192.
DE CERTA HARMONIA
Coimbra, domingo, 15 de Novembro de 2020
I
Gota a gota a consumação sem fadiga se faz perene
O mundo de Platão deste é siamês, o mesmo (nada) vale
A entropia indifere de si mesma infrene
É como é, concorde-se ou não, é igual.
Céu nublado, campânula abafadiça, cerração
Ao longe arvoredos prosperam sem gente
Entre o que somos & o que estamos não
Há-de afinal dar-se assunto urgente.
Domingo mais que de costume pla(i)no deserto
Apelam ao civismo, ao não-turismo, à contenção
À uma da tarde, tudo se fecha que estava aberto
Levam vinho p’ra casa com uma sacada de pão.
Fora de nós a terra lavra pedra, transita rios
Quer lá saber do Natal ou carnavais!
Não alinha o cosmos em só humanos desvarios
Se calhar também nós somos siderais.
II
Com água fervente, cevada & aveia. Bebida de recolhimento, no íntimo da casa, estabelecida já a noite em meio-mundo. Bulício nenhum. Aceitação & demora. Repensa-se alguns lances pretéritos, extraindo o suco de ensinamento possível. Pressa por nada. A meio do penúltimo mês deste ano-abortado, o mais assisado continua sendo não engordar quaisquer expectativas. Dúvida nenhuma quanto a isto. A irrelevância pertence à borda do prato, primeiro, ao balde depois, depois ao contentor que os serviços municipais dispõem pelas ruas ora deser(ad)as.
Da vidraça para o mundo-local, o olhar nem procura nem descobre – tudo é isto & aquilo mesmo. As vias-rodovias, sem viaturas quase, serpenteiam em vão pela negritude acinzentada da hora. Os semáforos piscam por ninguém. Funcionam as luzes públicas, iluminando o vazio já convencional da crise sanitária.

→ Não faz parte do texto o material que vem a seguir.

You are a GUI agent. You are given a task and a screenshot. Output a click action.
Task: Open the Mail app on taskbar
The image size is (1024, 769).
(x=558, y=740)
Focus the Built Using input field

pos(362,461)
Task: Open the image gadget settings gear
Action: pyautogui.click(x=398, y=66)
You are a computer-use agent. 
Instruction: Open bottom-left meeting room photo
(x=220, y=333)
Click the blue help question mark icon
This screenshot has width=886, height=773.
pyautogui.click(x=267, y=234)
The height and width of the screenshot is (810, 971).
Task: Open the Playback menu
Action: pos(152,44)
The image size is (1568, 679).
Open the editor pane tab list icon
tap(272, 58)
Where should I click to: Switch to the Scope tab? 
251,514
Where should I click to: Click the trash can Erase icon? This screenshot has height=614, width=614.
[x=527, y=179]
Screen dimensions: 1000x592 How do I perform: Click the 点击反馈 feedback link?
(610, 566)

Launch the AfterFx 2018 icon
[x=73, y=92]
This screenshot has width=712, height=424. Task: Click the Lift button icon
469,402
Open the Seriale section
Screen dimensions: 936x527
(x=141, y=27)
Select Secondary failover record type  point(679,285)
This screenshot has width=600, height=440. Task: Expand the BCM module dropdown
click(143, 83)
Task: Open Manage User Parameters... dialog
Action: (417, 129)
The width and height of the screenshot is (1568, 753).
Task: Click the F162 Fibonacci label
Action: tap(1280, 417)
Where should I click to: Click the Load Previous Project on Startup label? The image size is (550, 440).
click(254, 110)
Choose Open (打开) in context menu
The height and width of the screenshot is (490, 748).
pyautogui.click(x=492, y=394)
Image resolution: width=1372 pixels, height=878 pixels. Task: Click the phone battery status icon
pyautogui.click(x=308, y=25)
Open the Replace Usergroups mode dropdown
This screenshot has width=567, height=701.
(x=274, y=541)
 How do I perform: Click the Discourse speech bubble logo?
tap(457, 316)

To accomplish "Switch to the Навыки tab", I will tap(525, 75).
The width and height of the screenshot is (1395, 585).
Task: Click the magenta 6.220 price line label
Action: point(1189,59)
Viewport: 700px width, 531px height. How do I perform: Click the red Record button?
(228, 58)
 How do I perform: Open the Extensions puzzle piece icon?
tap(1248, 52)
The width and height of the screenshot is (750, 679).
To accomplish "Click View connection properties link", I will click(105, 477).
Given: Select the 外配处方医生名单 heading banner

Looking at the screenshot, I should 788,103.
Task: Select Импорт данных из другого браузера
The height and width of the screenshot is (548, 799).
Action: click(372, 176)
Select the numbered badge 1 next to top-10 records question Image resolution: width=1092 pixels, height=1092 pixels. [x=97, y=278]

Há em tudo isto algo humanamente revelador. Por força de lei, somos aprisionados para nosso próprio bem. É o que se alega. A natureza não-humana, todavia, parece agradecer. Aproxima-se o tempo de devolver aos não-humanos aquilo que sempre lhes pertenceu por mérito do bom-uso que lhe dão? Não sei. Não sou de apocalipses pirosos, messiânicos, charlatão-cristãos etc. No contundente (e magnificamente escrito) Epicédio à Morte de Manuel Maria Barbosa du Bocage, José Agostinho de Macedo assim estatúi:
“Tudo corre a seu fim, corre a seu nada.”
Pois corre. E nem pressa leva, nem lentidão sofre.
Tomada a aveia-cevada, o serão livresco apetece. Funciona bem a lâmpada à cabeceira, a máquina dá Mussorgsky após Mahler. Pode o sono acontecer quando a ele se dispuser o corpo já não novo. Há infinitude de vias mentais – mas as favoritas são, naturalmente, stock limitado. Pensado de repente: 20 de Maio de 1973 (domingo) foi um bom dia. Casaram-se Alberto & Fernanda. Fui um dos convidados, por inerência. Fomos à festa Pai, Mãe, Zé Daniel, Carmita & eu. Boa embaixada. Há fotografias residuando esse aparato da simples gente. Consegui reproduções de três delas.
O não-sentido é definitivo. A esta hora, este instante é aqui só – e a sós. Em outras casas de outra gente, talvez alguém tome a sua chávena de cevad’aveia com água bem fervida. É incomunicável. Terêncio, Ovídio, Horácio, Catulo – como Macedo, Bocage, Garção, Lobo: vias por que pouquíssimas viaturas. Etc.
III
Ainda bem que não cedeste à suposta normalidade.
Nem louros nem ouros nem agouros – danem-se todos.
Os erros, é de natureza serem a rodos.
Têm direito-de-cidade.
Anos que pareceram longos, décadas de facto breves:
tudo vai do sujeito, não da dita objectividade.
Esta devém da suposta & sobredita normalidade.
Outra coisa é o transcurso de nuvens & aves.
IV
Certa harmonia entre o que se é & a realidade natural.
Ver como o pastor age no tempo da pastorícia.
Musgo, humidade, figueira atirando figos, terra atirando figueiras.
Cavalo dessedentando-se no charco da chuva de ontem.
E vivência dos momentos escritos través o idioma.